YOUR OBJECTIVE
Below are records. Find each line in them that holds the word "column" and copy it.

INFORMATION SUPPLIED
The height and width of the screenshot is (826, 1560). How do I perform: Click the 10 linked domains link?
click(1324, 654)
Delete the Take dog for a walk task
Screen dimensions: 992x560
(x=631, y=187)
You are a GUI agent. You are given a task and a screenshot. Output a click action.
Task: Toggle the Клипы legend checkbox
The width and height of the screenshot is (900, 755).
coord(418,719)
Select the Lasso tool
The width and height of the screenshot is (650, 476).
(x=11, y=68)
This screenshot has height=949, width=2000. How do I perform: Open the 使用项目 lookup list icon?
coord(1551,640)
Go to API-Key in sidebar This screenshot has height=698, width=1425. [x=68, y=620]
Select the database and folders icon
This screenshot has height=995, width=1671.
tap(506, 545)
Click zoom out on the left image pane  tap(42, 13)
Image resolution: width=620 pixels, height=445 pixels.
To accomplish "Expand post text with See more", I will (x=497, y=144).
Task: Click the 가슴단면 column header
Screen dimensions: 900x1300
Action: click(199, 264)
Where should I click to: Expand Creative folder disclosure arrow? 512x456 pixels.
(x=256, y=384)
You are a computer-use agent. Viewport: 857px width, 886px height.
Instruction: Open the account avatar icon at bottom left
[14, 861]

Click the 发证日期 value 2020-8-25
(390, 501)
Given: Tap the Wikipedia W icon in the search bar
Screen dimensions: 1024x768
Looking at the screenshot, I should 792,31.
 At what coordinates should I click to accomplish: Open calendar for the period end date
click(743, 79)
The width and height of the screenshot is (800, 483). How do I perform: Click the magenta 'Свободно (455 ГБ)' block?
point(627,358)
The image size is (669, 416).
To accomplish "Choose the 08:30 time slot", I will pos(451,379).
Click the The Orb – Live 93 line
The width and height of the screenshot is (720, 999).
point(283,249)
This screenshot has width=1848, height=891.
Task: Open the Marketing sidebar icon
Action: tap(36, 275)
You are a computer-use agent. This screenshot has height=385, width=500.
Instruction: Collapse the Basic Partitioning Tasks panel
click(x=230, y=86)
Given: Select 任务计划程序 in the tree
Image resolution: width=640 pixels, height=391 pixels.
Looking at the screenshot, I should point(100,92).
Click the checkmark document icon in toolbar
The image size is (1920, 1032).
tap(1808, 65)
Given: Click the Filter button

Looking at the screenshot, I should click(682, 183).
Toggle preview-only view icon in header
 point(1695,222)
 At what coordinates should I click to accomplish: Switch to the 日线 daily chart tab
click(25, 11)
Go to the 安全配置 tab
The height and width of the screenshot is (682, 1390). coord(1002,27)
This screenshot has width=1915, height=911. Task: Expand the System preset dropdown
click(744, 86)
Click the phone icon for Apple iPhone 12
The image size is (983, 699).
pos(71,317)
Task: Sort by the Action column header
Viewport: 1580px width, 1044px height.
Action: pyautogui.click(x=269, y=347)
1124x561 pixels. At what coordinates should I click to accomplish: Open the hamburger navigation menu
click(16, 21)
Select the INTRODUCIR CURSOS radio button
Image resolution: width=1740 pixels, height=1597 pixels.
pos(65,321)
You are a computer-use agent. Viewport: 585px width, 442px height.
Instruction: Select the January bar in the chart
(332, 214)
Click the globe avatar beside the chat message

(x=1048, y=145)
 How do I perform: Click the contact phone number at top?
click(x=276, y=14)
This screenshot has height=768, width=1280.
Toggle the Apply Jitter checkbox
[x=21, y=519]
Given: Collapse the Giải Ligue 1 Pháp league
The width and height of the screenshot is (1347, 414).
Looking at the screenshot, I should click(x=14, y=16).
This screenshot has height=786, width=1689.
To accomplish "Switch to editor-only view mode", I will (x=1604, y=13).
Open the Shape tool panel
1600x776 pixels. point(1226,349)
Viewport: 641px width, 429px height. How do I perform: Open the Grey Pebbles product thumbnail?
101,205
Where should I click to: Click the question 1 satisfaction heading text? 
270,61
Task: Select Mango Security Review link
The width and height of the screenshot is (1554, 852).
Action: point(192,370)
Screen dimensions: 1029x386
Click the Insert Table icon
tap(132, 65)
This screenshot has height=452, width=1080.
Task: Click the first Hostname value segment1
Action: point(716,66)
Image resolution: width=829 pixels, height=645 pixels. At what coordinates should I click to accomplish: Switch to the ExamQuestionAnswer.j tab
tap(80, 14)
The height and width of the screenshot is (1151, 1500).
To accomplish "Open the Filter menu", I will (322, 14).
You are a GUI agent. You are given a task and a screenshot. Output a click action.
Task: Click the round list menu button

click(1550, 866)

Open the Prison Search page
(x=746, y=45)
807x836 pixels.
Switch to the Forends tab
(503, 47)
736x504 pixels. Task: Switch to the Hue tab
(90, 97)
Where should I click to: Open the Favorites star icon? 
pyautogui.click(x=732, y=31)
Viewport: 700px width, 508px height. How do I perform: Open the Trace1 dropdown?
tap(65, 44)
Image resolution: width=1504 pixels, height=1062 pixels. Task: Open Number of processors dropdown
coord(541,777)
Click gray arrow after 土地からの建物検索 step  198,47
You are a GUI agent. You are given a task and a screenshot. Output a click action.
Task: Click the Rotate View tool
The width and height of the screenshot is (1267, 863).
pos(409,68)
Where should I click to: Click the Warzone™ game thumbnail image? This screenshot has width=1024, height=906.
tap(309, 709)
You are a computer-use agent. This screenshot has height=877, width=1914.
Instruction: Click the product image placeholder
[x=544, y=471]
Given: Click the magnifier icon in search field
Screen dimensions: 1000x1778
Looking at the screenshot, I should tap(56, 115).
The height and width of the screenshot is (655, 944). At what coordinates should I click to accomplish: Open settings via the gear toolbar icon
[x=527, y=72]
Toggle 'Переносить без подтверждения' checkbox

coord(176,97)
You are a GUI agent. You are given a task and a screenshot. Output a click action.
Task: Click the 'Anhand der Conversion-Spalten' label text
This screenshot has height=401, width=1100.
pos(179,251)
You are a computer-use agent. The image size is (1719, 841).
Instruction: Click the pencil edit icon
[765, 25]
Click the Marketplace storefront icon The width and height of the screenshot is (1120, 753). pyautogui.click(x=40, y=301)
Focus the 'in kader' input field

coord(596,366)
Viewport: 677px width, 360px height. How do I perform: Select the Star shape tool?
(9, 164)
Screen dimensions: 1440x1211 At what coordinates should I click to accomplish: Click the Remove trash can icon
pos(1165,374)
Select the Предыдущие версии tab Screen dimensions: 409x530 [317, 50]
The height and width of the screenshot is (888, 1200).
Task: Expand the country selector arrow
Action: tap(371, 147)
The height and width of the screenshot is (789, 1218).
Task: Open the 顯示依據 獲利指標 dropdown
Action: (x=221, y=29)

EXERCISE ANSWER
Task: Click the 가슴단면 column header
Task: Sort by the Action column header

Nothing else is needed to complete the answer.